Inflation-adjusted Series I Savings Bonds backed by the U.S. government, known as I Bonds, have become attractive to many investors. These savings vehicles gained significant popularity in May of 2022 when the US Treasury was offering rates of 9.62%. The current I Bond yield, most recently adjusted in May of 2023, is 4.3%. Since these rates are tied to inflation, we have started to see the new 6-month interest rate offering come down as inflation is easing.  

Keep in mind that your I Bond interest rates are recalculated every six months, so you are not locked into the rate you received when you first purchased the I Bond. The I Bond interest rate is comprised of a fixed rate and an inflation-adjusted component. While the new rates are announced each May and November, it’s important to know that your interest rate changes every 6 months according to when you purchased your I Bond. You can use the following table from Treasury Direct to understand when your interest rate changes to the newly announced rate. 

 
 

Benefits of I Bonds 

Assuming you are comfortable with at least a 12-month holding period, I Bonds offer many tax benefits. While I Bonds are held, no federal taxes are due on the interest that compounds every six months. Instead, the interest is paid when the I Bonds are cashed out, with zero state or local taxes due. You actually have a choice to pay taxes on the accrued interest each year or wait to pay all of the taxes in the year that you cash out the bond. It’s completely up to you but most people don’t know this option exists, so they typically pay taxes at surrender. If you decide to hold your I Bond to maturity you can essentially defer taxes for up to 30 years with this investment! 

Another tax benefit of an I Bond is that you can skip taxes altogether if you use these funds to pay for higher education expenses. Of course, you must have earned income of less than $137,800 MFJ in 2023 to qualify for this exclusion. Additionally, you must cash the bond out in the same year you pay for the education expense.  

How to buy I Bonds 

I Bonds cannot be purchased by brokers or financial advisers on behalf of their clients, nor can they be purchased in retirement accounts such as Roth IRAs or 401(k)s. For those of you looking to buy I Bonds, you can purchase them electronically once you create an account on Treasury Direct. You can also elect to buy paper I Bonds with your tax refund if you have an extended return. You can only purchase $10,000 worth of I Bonds each calendar year. 

Evaluate your options  

I Bonds must be held for at least 12 months and can be held for as long as 30 years.
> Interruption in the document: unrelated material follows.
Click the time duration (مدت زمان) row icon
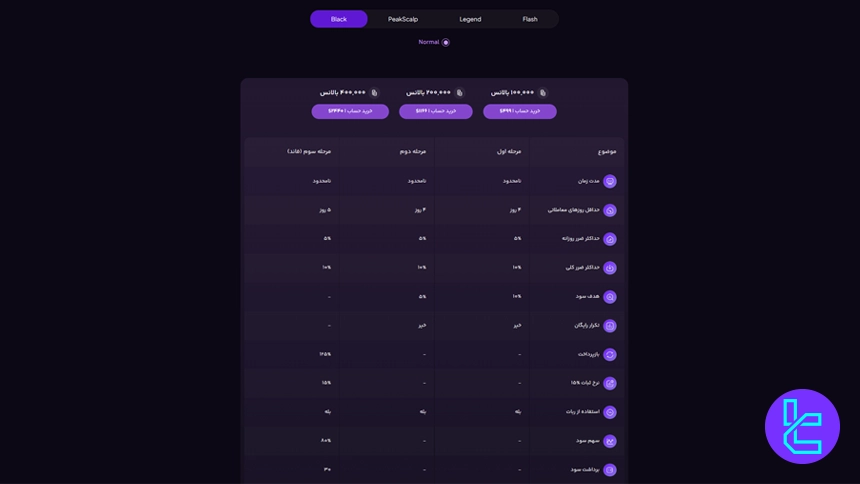point(610,181)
It’s important to evaluate this investment after the first 12 months to determine if it’s still appropriate to hold. You should examine how the interest rate your I Bonds will receive over the next six months stacks up against other cash alternatives. At the time of this article, I Bonds are guaranteeing a 4.3% per year 6-month rate while high-yield online savings accounts are offering between 3.9-4.8% per year. Some money market funds pay between 4.25%-4.85% and short-term T-bills are yielding 4.7%-5.0%. All of this to say, it’s important to evaluate these holdings on a regular basis to make an appropriate determination to sell or hold your I Bonds. 
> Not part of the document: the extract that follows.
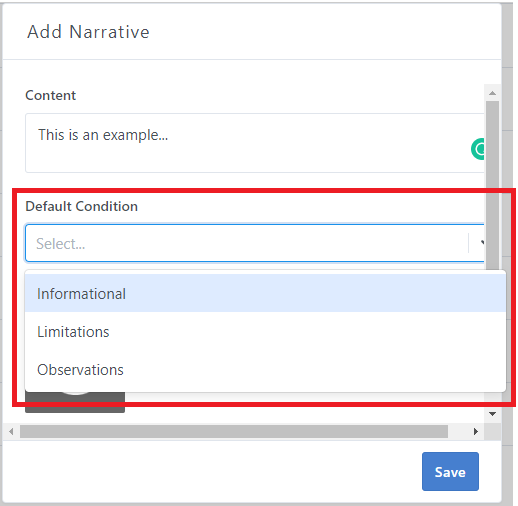518x506 pixels.
Task: Click the vertical scrollbar down arrow
Action: pyautogui.click(x=492, y=414)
One important factor to consider is how much interest you may give up when you cash out your I Bond. If you cash out your I Bond after 12 months, but before holding it for a full 5-year period, you will forfeit the last 3 months of interest accrued.  

Should you invest more money in I Bonds, or is it time to look for other cash alternatives? 

Depending on your purchase date, we recommend that people hang on to their I Bonds for about 15 months. Let’s assume you purchased an I Bond on July 1, 2022. You would have earned 9.62% from 7/1/2022 – 1/1/2023 and then 6.89% from 1/1/2023 – 7/1/2023.  If you cash your I Bonds in at the 12-month mark, you will be forfeiting 3 months of your 6.48% interest rate. If you wait until the end of October, you will only be forfeiting your 4.3% interest that was accrued from 7/1/2023 – 10/1/2023 and can likely find other options at that point in time with higher rates of return. 

Given the constraints around I Bonds and the expectation that inflation will continue to trend lower, you will likely have more success using one of the three previously mentioned options for your short-term savings, emergency fund, and excess cash.  

Bottom Line 

I Bonds offered a terrific opportunity when inflation was rising. Now that we see inflation trending lower, I Bonds are still a safe investment, but far less attractive now than they were in 2021 and 2022.